Let us start with a basic example: we would like to do some preprocessing operation a(), then we would like to some independent calculations c(0), c(1), …, and finally some postprocessing z() once all calculations have finished. In this example, each of the calculations takes roughly the same amount of time. A straightforward for-loop uses only one thread and hence only one core on a multi-core computer:

a();
for (int i = 0; i < 10; ++i) {
    c(i);
}
z();

With OpenMP parallel for loops, we can easily parallelize it so that we are making a much better use of the computer. Note that OpenMP automatically waits for all threads to finish their calculations before continuing with the part that comes after the parallel for loop:

a();
#pragma omp parallel for
for (int i = 0; i < 10; ++i) {
    c(i);
}
z();

It is just a shorthand

The omp parallel for directive is just a commonly-used shorthand for the combination of two directives: omp parallel, which declares that we would like to have multiple threads in this region, and omp for, which asks OpenMP to assign different iterations to different threads:

a();
#pragma omp parallel
{
    #pragma omp for
    for (int i = 0; i < 10; ++i) {
        c(i);
    }
}
z();

A common mistake is to just use omp parallel together with a for loop.
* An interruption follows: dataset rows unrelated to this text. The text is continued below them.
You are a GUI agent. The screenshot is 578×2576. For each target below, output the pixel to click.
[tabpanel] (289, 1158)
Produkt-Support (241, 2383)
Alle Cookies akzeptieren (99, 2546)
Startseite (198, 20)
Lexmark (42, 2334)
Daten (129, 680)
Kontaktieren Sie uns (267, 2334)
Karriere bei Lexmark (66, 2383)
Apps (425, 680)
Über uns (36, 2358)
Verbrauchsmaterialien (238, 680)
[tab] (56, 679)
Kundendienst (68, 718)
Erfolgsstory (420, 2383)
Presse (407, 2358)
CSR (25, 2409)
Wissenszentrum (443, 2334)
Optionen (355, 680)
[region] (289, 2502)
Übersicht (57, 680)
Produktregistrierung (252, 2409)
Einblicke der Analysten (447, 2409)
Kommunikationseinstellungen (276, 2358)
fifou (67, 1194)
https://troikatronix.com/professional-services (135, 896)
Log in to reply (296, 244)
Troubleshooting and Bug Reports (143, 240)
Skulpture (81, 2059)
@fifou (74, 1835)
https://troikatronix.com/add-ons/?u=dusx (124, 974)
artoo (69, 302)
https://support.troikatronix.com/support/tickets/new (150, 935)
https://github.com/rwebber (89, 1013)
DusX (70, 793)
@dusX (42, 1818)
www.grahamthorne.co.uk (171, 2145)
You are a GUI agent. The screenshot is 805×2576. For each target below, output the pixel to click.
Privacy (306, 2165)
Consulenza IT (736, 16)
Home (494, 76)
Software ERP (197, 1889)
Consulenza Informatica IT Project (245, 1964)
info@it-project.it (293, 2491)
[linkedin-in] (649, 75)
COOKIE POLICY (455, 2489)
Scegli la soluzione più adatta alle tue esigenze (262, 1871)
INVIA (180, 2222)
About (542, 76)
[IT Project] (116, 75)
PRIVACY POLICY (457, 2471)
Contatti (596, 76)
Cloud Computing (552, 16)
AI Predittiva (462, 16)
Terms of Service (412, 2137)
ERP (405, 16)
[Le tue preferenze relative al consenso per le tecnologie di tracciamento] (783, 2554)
This creates multiple threads for you, but it does not do any work-sharing — all threads simply run all iterations of the loop, which is most likely not what you want:

a();
#pragma omp parallel
for (int i = 0; i < 8; ++i) {
    c(i);
}
z();

Another common mistake is to use omp for alone outside a parallel region. It does not do anything if we do not have multiple threads available:

a();
#pragma omp for
for (int i = 0; i < 8; ++i) {
    c(i);
}
z();

While in many cases it is convenient to combine omp parallel and omp for in one directive, please remember that you can always split them. This way it is possible to do some thread-specific preprocessing and postprocessing if needed:

a();
#pragma omp parallel
{
    b();
    #pragma omp for
    for (int i = 0; i < 10; ++i) {
        c(i);
    }
    d();
}
z();

For example, this way you can declare local variables and initialize local data structures in a convenient manner.